**DIRECTIONS FOR THIS TASK**
Every entry below must be transcribed exactly, with no line missing.

[Saved entries]

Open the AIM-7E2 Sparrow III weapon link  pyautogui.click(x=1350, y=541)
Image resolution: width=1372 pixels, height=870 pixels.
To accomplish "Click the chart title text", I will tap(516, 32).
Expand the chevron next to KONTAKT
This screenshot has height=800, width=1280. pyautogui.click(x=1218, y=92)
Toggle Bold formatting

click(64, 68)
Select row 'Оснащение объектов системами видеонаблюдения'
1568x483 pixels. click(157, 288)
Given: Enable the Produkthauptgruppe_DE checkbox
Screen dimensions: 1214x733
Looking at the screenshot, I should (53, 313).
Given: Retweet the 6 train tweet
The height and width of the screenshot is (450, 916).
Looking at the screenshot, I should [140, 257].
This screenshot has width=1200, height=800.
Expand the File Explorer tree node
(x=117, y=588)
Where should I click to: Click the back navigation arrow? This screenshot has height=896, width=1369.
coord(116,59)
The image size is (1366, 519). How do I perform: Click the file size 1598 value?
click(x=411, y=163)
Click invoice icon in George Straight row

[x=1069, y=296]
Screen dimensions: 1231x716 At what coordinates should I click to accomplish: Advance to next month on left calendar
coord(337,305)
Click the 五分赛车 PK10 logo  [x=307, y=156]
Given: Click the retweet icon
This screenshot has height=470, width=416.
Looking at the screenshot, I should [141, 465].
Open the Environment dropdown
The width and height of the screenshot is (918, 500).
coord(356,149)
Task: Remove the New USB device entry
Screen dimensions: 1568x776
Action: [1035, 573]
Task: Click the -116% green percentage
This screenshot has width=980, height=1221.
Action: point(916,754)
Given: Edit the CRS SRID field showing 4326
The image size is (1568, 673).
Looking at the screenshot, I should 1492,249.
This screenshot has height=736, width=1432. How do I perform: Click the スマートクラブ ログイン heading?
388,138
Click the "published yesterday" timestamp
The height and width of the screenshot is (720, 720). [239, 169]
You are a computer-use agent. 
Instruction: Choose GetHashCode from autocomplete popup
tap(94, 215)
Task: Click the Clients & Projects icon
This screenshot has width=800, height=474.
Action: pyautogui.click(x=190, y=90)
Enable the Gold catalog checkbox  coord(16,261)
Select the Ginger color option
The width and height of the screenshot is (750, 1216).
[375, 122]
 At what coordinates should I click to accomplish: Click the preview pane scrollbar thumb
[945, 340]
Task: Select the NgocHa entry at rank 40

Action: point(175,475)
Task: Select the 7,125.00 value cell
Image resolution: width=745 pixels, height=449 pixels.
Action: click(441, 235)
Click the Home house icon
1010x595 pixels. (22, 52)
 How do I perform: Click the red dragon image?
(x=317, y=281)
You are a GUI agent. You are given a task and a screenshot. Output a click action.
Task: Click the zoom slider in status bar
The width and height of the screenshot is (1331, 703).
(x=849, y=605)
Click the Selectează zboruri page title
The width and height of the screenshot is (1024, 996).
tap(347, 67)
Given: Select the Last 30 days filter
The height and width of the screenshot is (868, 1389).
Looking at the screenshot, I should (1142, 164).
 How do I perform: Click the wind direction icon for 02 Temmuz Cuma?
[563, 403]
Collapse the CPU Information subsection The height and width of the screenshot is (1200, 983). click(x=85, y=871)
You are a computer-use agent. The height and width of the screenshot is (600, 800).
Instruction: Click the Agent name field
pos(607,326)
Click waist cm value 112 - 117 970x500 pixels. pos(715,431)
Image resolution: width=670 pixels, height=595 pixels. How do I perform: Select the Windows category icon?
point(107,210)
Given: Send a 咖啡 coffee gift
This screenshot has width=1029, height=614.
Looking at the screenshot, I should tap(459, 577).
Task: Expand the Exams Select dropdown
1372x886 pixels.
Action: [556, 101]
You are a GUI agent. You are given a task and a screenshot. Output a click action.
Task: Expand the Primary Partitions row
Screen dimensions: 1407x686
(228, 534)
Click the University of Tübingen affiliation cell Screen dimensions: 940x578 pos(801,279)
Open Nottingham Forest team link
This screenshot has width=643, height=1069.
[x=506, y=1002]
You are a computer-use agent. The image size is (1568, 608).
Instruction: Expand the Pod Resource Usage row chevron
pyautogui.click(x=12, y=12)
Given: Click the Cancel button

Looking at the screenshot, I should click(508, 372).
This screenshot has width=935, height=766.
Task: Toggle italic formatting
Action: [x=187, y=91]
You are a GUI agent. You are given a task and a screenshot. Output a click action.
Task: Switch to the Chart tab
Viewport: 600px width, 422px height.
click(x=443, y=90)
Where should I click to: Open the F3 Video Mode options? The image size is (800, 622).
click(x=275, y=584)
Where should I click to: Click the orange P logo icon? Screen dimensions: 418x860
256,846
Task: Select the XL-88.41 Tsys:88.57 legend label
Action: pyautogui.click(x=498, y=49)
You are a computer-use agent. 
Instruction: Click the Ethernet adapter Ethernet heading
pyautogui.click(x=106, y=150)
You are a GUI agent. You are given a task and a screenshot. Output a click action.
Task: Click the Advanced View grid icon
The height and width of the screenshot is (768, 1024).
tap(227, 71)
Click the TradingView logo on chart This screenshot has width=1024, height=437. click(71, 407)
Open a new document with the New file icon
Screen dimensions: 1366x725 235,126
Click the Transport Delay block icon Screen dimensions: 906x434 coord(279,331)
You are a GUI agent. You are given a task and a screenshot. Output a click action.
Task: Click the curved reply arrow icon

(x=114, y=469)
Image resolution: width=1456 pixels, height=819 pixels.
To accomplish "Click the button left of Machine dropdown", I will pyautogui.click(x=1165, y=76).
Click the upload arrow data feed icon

**TASK OUTPUT**
Open the AIM-7E2 Sparrow III weapon link  pyautogui.click(x=1350, y=541)
Image resolution: width=1372 pixels, height=870 pixels.
To accomplish "Click the chart title text", I will tap(516, 32).
Expand the chevron next to KONTAKT
This screenshot has height=800, width=1280. pyautogui.click(x=1218, y=92)
Toggle Bold formatting

click(64, 68)
Select row 'Оснащение объектов системами видеонаблюдения'
1568x483 pixels. click(157, 288)
Given: Enable the Produkthauptgruppe_DE checkbox
Screen dimensions: 1214x733
Looking at the screenshot, I should (53, 313).
Given: Retweet the 6 train tweet
The height and width of the screenshot is (450, 916).
Looking at the screenshot, I should [140, 257].
This screenshot has width=1200, height=800.
Expand the File Explorer tree node
(x=117, y=588)
Where should I click to: Click the back navigation arrow? This screenshot has height=896, width=1369.
coord(116,59)
The image size is (1366, 519). How do I perform: Click the file size 1598 value?
click(x=411, y=163)
Click invoice icon in George Straight row

[x=1069, y=296]
Screen dimensions: 1231x716 At what coordinates should I click to accomplish: Advance to next month on left calendar
coord(337,305)
Click the 五分赛车 PK10 logo  [x=307, y=156]
Given: Click the retweet icon
This screenshot has height=470, width=416.
Looking at the screenshot, I should [141, 465].
Open the Environment dropdown
The width and height of the screenshot is (918, 500).
coord(356,149)
Task: Remove the New USB device entry
Screen dimensions: 1568x776
Action: [1035, 573]
Task: Click the -116% green percentage
This screenshot has width=980, height=1221.
Action: point(916,754)
Given: Edit the CRS SRID field showing 4326
The image size is (1568, 673).
Looking at the screenshot, I should 1492,249.
This screenshot has height=736, width=1432. How do I perform: Click the スマートクラブ ログイン heading?
388,138
Click the "published yesterday" timestamp
The height and width of the screenshot is (720, 720). [239, 169]
You are a computer-use agent. 
Instruction: Choose GetHashCode from autocomplete popup
tap(94, 215)
Task: Click the Clients & Projects icon
This screenshot has width=800, height=474.
Action: pyautogui.click(x=190, y=90)
Enable the Gold catalog checkbox  coord(16,261)
Select the Ginger color option
The width and height of the screenshot is (750, 1216).
[375, 122]
 At what coordinates should I click to accomplish: Click the preview pane scrollbar thumb
[945, 340]
Task: Select the NgocHa entry at rank 40

Action: point(175,475)
Task: Select the 7,125.00 value cell
Image resolution: width=745 pixels, height=449 pixels.
Action: click(441, 235)
Click the Home house icon
1010x595 pixels. (22, 52)
 How do I perform: Click the red dragon image?
(x=317, y=281)
You are a GUI agent. You are given a task and a screenshot. Output a click action.
Task: Click the zoom slider in status bar
The width and height of the screenshot is (1331, 703).
(x=849, y=605)
Click the Selectează zboruri page title
The width and height of the screenshot is (1024, 996).
tap(347, 67)
Given: Select the Last 30 days filter
The height and width of the screenshot is (868, 1389).
Looking at the screenshot, I should (1142, 164).
 How do I perform: Click the wind direction icon for 02 Temmuz Cuma?
[563, 403]
Collapse the CPU Information subsection The height and width of the screenshot is (1200, 983). click(x=85, y=871)
You are a computer-use agent. The height and width of the screenshot is (600, 800).
Instruction: Click the Agent name field
pos(607,326)
Click waist cm value 112 - 117 970x500 pixels. pos(715,431)
Image resolution: width=670 pixels, height=595 pixels. How do I perform: Select the Windows category icon?
point(107,210)
Given: Send a 咖啡 coffee gift
This screenshot has width=1029, height=614.
Looking at the screenshot, I should tap(459, 577).
Task: Expand the Exams Select dropdown
1372x886 pixels.
Action: [556, 101]
You are a GUI agent. You are given a task and a screenshot. Output a click action.
Task: Expand the Primary Partitions row
Screen dimensions: 1407x686
(228, 534)
Click the University of Tübingen affiliation cell Screen dimensions: 940x578 pos(801,279)
Open Nottingham Forest team link
This screenshot has width=643, height=1069.
[x=506, y=1002]
You are a computer-use agent. The image size is (1568, 608).
Instruction: Expand the Pod Resource Usage row chevron
pyautogui.click(x=12, y=12)
Given: Click the Cancel button

Looking at the screenshot, I should click(508, 372).
This screenshot has width=935, height=766.
Task: Toggle italic formatting
Action: [x=187, y=91]
You are a GUI agent. You are given a task and a screenshot. Output a click action.
Task: Switch to the Chart tab
Viewport: 600px width, 422px height.
click(x=443, y=90)
Where should I click to: Open the F3 Video Mode options? The image size is (800, 622).
click(x=275, y=584)
Where should I click to: Click the orange P logo icon? Screen dimensions: 418x860
256,846
Task: Select the XL-88.41 Tsys:88.57 legend label
Action: pyautogui.click(x=498, y=49)
You are a computer-use agent. 
Instruction: Click the Ethernet adapter Ethernet heading
pyautogui.click(x=106, y=150)
You are a GUI agent. You are given a task and a screenshot. Output a click action.
Task: Click the Advanced View grid icon
The height and width of the screenshot is (768, 1024).
tap(227, 71)
Click the TradingView logo on chart This screenshot has width=1024, height=437. click(71, 407)
Open a new document with the New file icon
Screen dimensions: 1366x725 235,126
Click the Transport Delay block icon Screen dimensions: 906x434 coord(279,331)
You are a GUI agent. You are given a task and a screenshot. Output a click action.
Task: Click the curved reply arrow icon

(x=114, y=469)
Image resolution: width=1456 pixels, height=819 pixels.
To accomplish "Click the button left of Machine dropdown", I will pyautogui.click(x=1165, y=76).
Click the upload arrow data feed icon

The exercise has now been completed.